Alex: So I will be the alien, sorry I don’t know the show.

SYFFAL: No worries, it happens at least once an interview, I throw out some reference that is old as shit and nobody knows it and then I feel like an old dick. Ok, let’s change directions. I have seen you described as retro, psych, proto punk, hippie, etc by uncreative types. I know how I would classify you, but using only the title of a children’s book, a mixed drink, a fetish, all followed by either the term core, hop, or goth.

Alex: Hmmm, maybe like hot toddy deep throat drone core.

SYFFAL: Interesting but you forgot the children’s book. I would have gone with Horton Hears a Who lemon drop plushy hop.

Alex: That is great.

SYFFAL: Thanks. So what the Fuck is up with this Psych-fest I keep reading about and why the Fuck aren’t you headlining it?

Alex: We want to get bands bigger than ourselves to carry the festival into our fourth year. We want to expand but still keep this a festival for the fans. We may or may not play, wink.

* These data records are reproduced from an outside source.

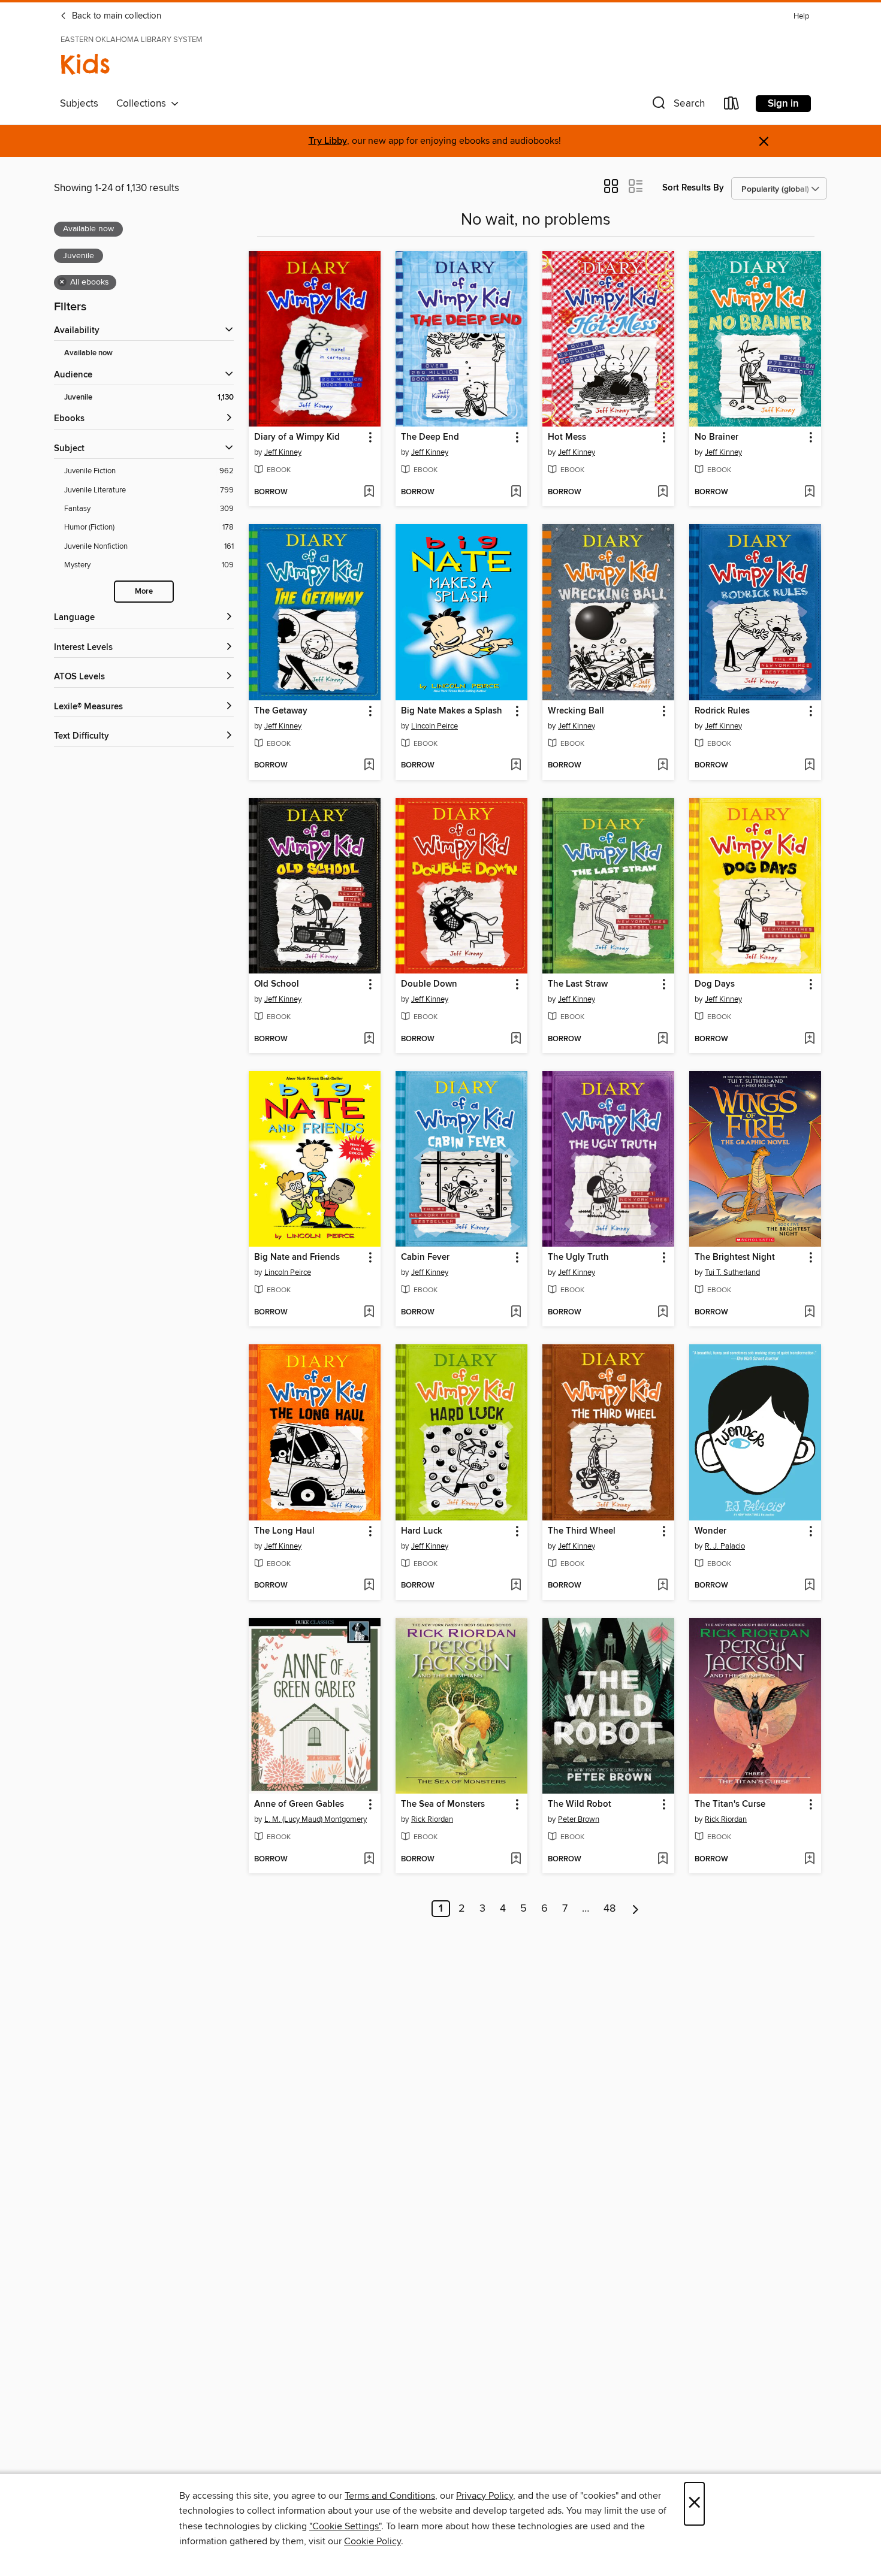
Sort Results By (693, 187)
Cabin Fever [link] (425, 1257)
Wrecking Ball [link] (576, 711)
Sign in (783, 103)
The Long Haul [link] (284, 1531)
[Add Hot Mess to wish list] (662, 492)
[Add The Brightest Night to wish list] (809, 1312)
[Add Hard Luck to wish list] (515, 1586)
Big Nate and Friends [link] (297, 1257)
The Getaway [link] (280, 711)
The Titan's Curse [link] (730, 1804)
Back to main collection (115, 16)
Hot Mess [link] (567, 437)
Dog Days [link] (715, 984)
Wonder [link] (710, 1531)
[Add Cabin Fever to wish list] (515, 1312)
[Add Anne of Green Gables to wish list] (368, 1859)
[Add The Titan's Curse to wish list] (809, 1859)
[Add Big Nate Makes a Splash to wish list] (515, 765)
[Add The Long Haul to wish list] (368, 1586)
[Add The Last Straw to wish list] (662, 1039)
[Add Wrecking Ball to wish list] (662, 765)
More (144, 591)
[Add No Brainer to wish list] (809, 492)
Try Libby (328, 141)
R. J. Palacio (725, 1546)
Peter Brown (578, 1819)
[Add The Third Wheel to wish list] (662, 1586)
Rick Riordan (432, 1819)
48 (610, 1908)
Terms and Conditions (390, 2496)
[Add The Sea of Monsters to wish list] (515, 1859)
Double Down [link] (429, 984)
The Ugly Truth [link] (578, 1257)
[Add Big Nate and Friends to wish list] (368, 1312)
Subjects (79, 103)
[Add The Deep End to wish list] (515, 492)
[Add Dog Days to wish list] (809, 1039)
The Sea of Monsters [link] (443, 1804)
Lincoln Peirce (434, 726)
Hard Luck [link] (421, 1531)
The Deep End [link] (430, 437)
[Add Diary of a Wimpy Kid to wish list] (368, 492)
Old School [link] (276, 984)
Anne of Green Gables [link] (299, 1804)
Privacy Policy (484, 2496)
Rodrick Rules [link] (722, 711)
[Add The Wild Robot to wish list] (662, 1859)
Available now (88, 353)
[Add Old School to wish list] (368, 1039)
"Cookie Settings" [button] (345, 2526)
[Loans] (732, 105)
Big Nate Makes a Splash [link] (451, 711)
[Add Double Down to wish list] (515, 1039)
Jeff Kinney (282, 452)
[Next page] (635, 1908)
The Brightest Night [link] (735, 1257)
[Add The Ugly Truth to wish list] (662, 1312)
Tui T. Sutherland (732, 1272)
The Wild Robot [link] (579, 1804)
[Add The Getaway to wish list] (368, 765)
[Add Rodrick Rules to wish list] (809, 765)
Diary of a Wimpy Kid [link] (297, 437)
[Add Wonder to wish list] (809, 1586)
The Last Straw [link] (578, 984)
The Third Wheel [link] (582, 1531)
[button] (677, 105)
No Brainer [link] (716, 437)
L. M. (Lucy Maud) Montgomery (315, 1819)
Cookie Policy (372, 2541)
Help (801, 16)
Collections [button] (143, 103)
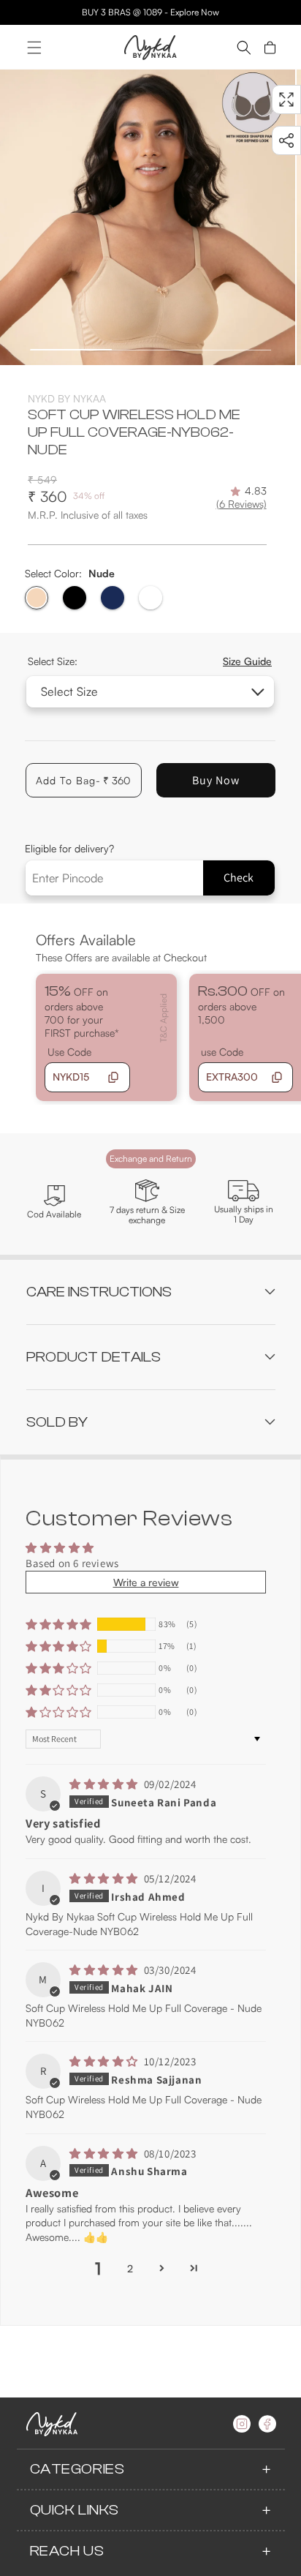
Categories (77, 2468)
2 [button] (130, 2268)
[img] (105, 1784)
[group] (147, 217)
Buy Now (216, 780)
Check (239, 877)
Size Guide (247, 661)
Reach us (67, 2550)
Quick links (75, 2509)
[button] (34, 47)
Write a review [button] (146, 1582)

SYFFAL: Intriguing. I guess that’s sound reasoning. Plus if you decide not to play you can just chill out and drink. What is the drink of choice for one Alex Maas? I have you pegged as a Budweiser and Jamison man.

Alex: I like whiskey winters and tequila summers

SYFFAL: Well I like Jonathan Winters and Suzanne Summers, we are sooooo much alike. Ok. Phosphene Dreams, what is that? I know Phosphene is the act of seeing light without light actually entering your eye, is a phosphene dream some Inception shit? If so what are the chances of getting this Leo DiCaprio/Christopher Nolan lawsuit off the ground? We could be set for life. Granted I have no formal legal training but I think you can see from this interview that I can hold my own with high powered attorneys.

Alex: Yes it is just like Inception but with prism polyurethanes creating blue flowers.

SYFFAL: Alright then, on that note I say we wrap this son of a bitch up. It has been a pleasure.